La abracé durante lo que parecieron diez minutos y todavía me resistía a soltarla. Había sido duro para mí que se fuera a estudiar a Stanford y me dejara sola con nuestros padres cuando yo apenas tenía nueve años, pero más me había costado aceptar que siguiera a su novio -ahora marido- a Houston. ¡Houston! Esa ciudad nadaba en humedad, estaba plagada de mosquitos y, por si eso fuera poco, mi hermana, mi sofisticada y hermosa hermana mayor, que amaba el arte neoclásico y te derretía el corazón cuando recitaba a Byron, había adquirido acento texano. Y no un acento de cadencia suave y sutil, sino un acento que te taladraba los oídos.
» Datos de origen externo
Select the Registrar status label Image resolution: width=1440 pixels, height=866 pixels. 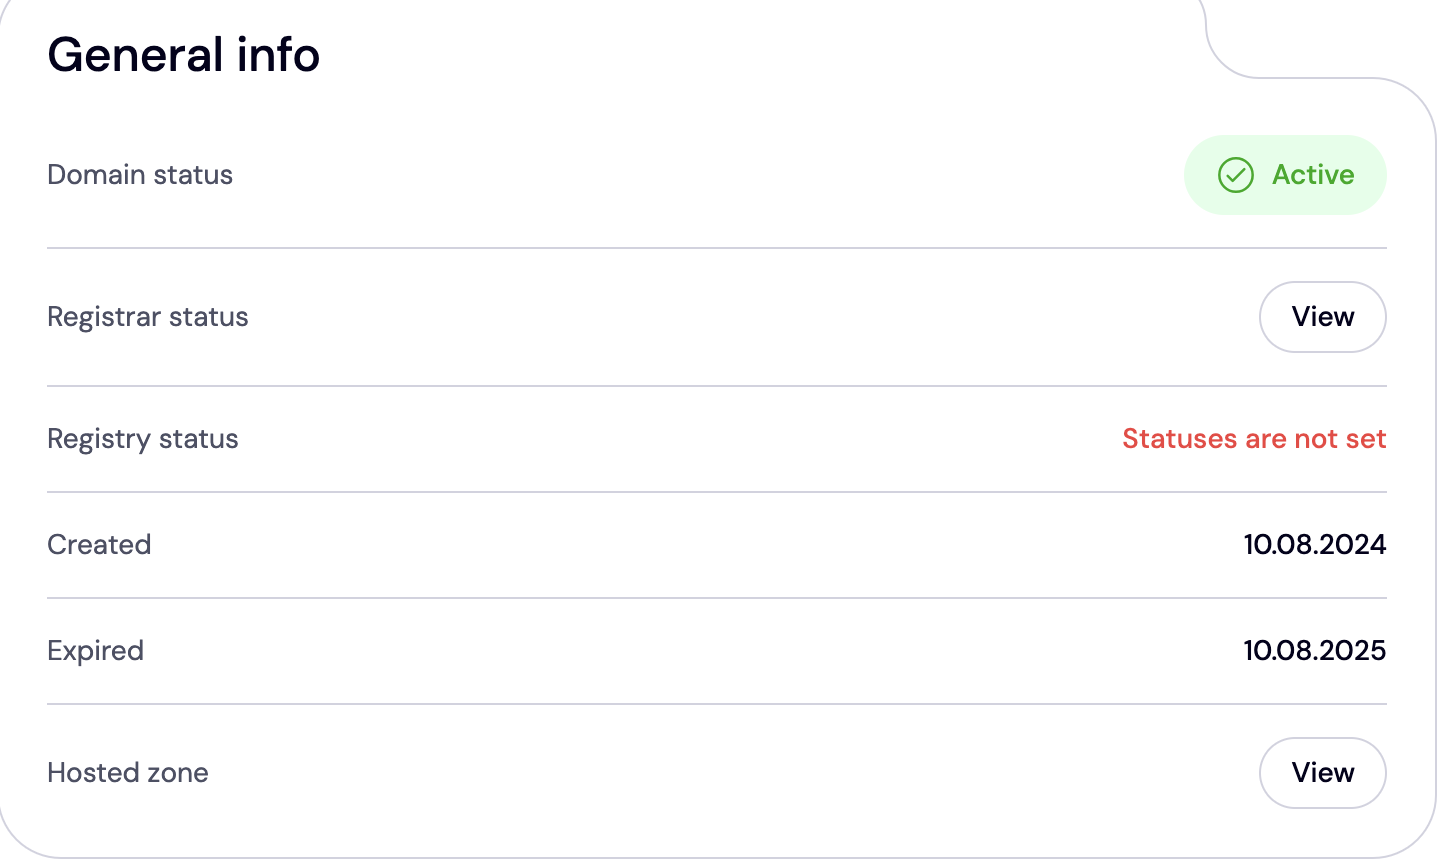click(x=148, y=317)
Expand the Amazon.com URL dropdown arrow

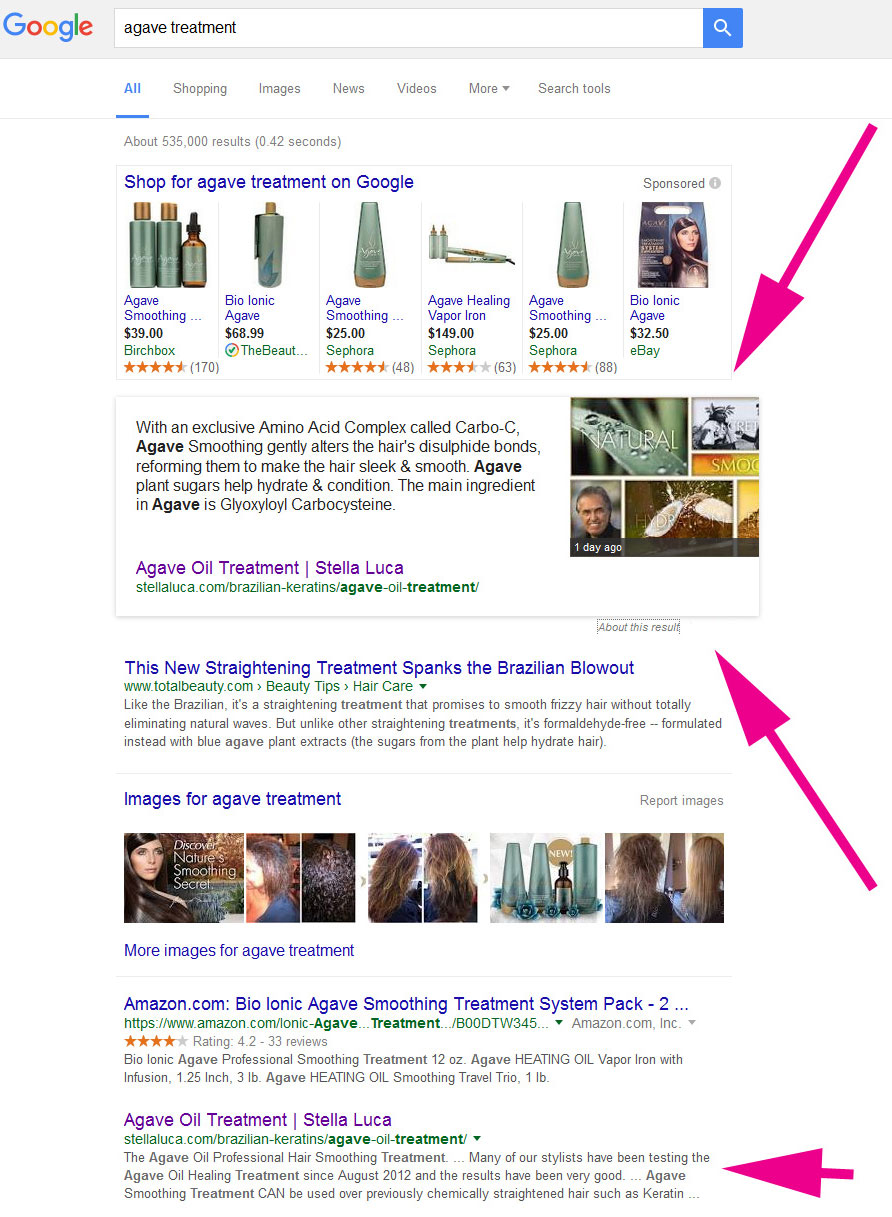click(x=559, y=1023)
Todavía no había perdonado a Kyle que la hubiera arrastrado hasta ese humedal, aunque fuera un cuñado bastante aceptable, y la cosa no mejoraba cuando abría la boca.
– Hola, Andy, cada vez que te veo estás más guapa -dijo con su típico acento texano-. ¿Qué os dan de comer en Runway ?
Sentí deseos de meterle una pelota de tenis en la boca para que cerrara el pico, pero me sonrió y me acerqué a darle un abrazo. Era cierto que hablaba como un paleto y sonreía en exceso, pero se esforzaba por ser amable y era evidente que adoraba a mi hermana. Me juré que procuraría no hacer muecas de dolor cuando hablara.
– Runway no es un lugar donde se preocupen demasiado por la comida. Tienen más afición por el agua. Tú también tienes muy buen aspecto, Kyle. Espero que mantengas a mi hermana ocupada en esa mísera ciudad.